To keep up with changing times, it has become essential for professional traders and arbitrageurs to ramp up speed of execution using contemporary technology tools. And algorithmic trading has come handy.

Algorithmic trading first entered stock markets in mid-1980s, and today it constitutes nearly 70 per cent of total trading volumes in developed markets.

Algorithms are a set of instructions that perform various operations in the market based on the inputs given. Market watchers say the use for algo trading is likely to grow rapidly, as people learn more about financial models, technical indicators and complex, multi-leg option strategies. In many US companies, programmed algos generate technical trades.

In Indian market, many traders use algo signals, which have a set of pre-defined rules, for trading along with their back-tested data base.

“Algorithmic trading can be used regardless of trading strategy. They are used for research and analysis as well as trade execution. One of the early usages of algorithms in stock trading was to help better and faster execution of large orders to reduce their adverse impact on prices, which was the case when such trades used to be executed manually,” says Nitesh Khandelwal, Co-Founder & CEO, QuantInsti.

“It has now become popular with professional traders to enhance profitability of various strategies regardless of market movement, a technique also called alpha of the strategy,” Khandelwal said.

**Extracted records**
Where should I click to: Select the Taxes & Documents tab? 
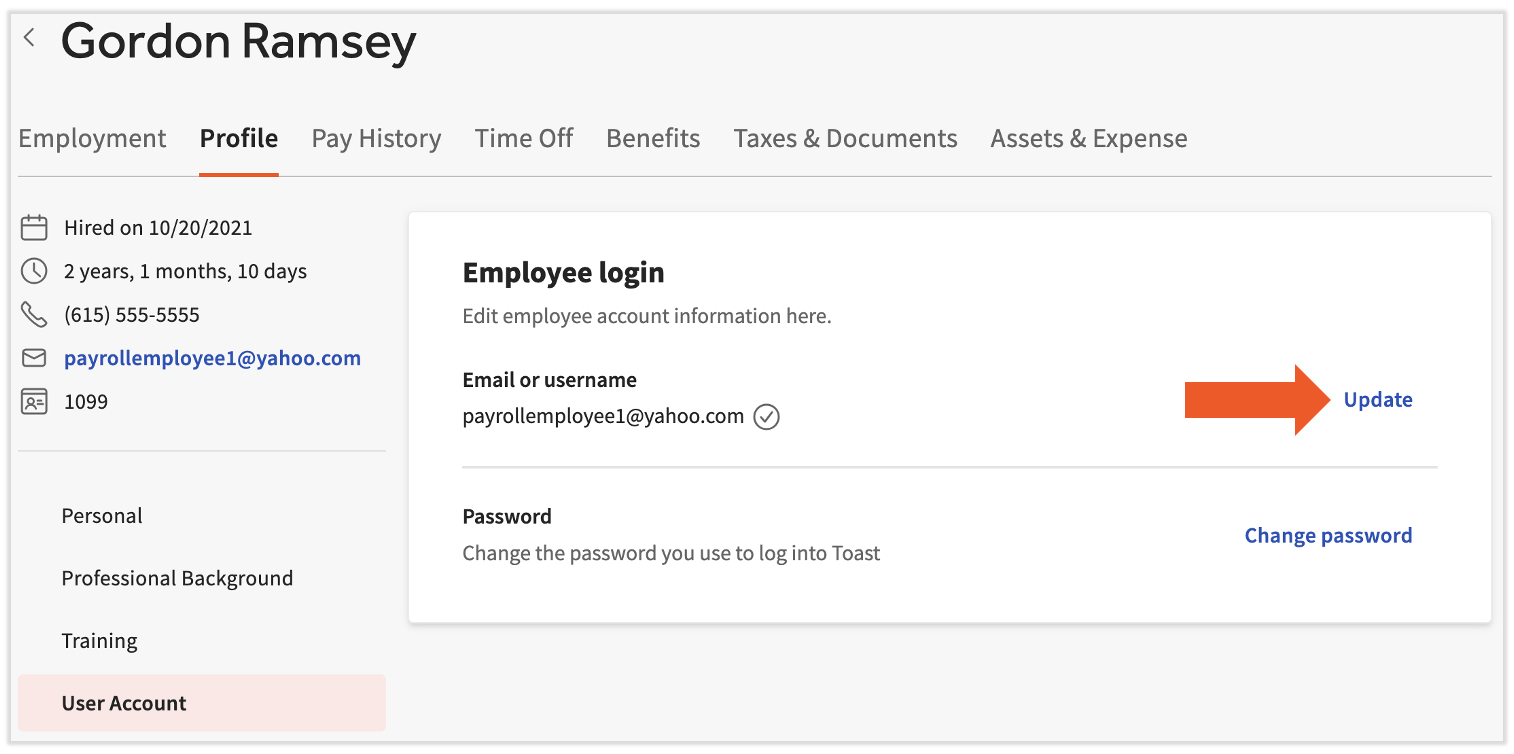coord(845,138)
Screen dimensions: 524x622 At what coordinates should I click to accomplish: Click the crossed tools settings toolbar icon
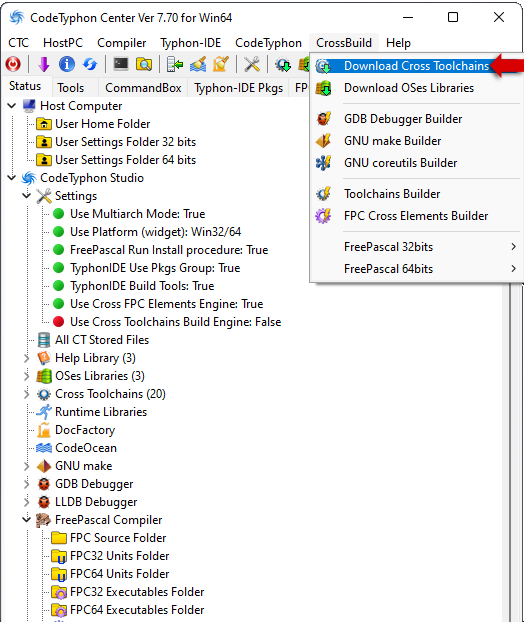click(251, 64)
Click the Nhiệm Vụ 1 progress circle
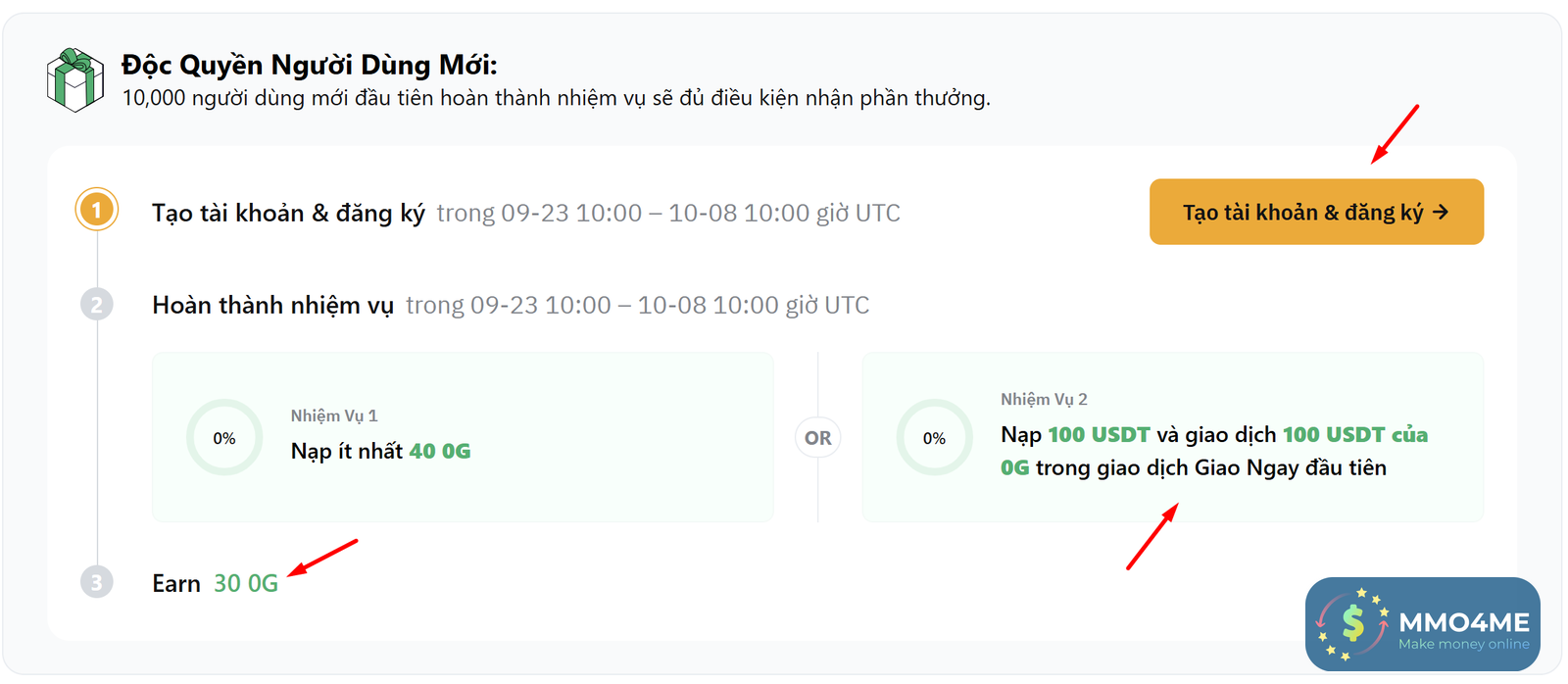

**Written problem A**
After reading the records, check three statements against the text on algorithmic trading. For each, answer yes or no and quote the words from the text that decide it: (i) Algorithmic trading first entered stock markets in the mid-1990s. (ii) In developed markets, algorithmic trading makes up nearly 70 percent of total trading volumes. (iii) Khandelwal says algorithmic trading suits only certain trading strategies.
**Written problem B**
According to the text on algorithmic trading, what position does Nitesh Khandelwal hold at QuantInsti?
**Written problem C**
Continue the text on algorithmic trading from where it stops.

**Expected answer A**
(i) No: "Algorithmic trading first entered stock markets in mid-1980s"
(ii) Yes: "today it constitutes nearly 70 per cent of total trading volumes in developed markets"
(iii) No: "Algorithmic trading can be used regardless of trading strategy."

**Expected answer B**
Co-Founder & CEO.

**Expected answer C**
Chandan Taparia, Technical & Derivatives analyst at Motialal Oswal Financial Services, said algo is a platform or a process of using program to follow a defined set of instructions for placing trades to generate profits at a frequency, as such trades are difficult to manage manually. A person can set defined rules based on price, quantity, timing, volumes and any other mathematical model.”

Taparia said the scope for algo trading is huge in India, because of its feasibility, speed and its ability to mitigate human error in execution.

Algorithmic trading can potentially help traders execute orders faster, expand strategy portfolios by using more advanced quantitative tools and remove human emotions that often affect the performance of trading strategies.

“Because of these reasons, algorithmic and quantitative trading strategies are getting more popular, as it can increase the likelihood of success with the backing of the statistical rigor,” Khandelwal said.

Sebi allowed algorithmic trading in India in April 2008 by opening up direct market access to the institutions. Since then, it has grown rapidly across the various asset classes.

“Today, close to 50 per cent of the overall exchange volumes in the F&O segment happen through algorithms. Even in the cash market, the share has grown to more than 30 per cent,” he said.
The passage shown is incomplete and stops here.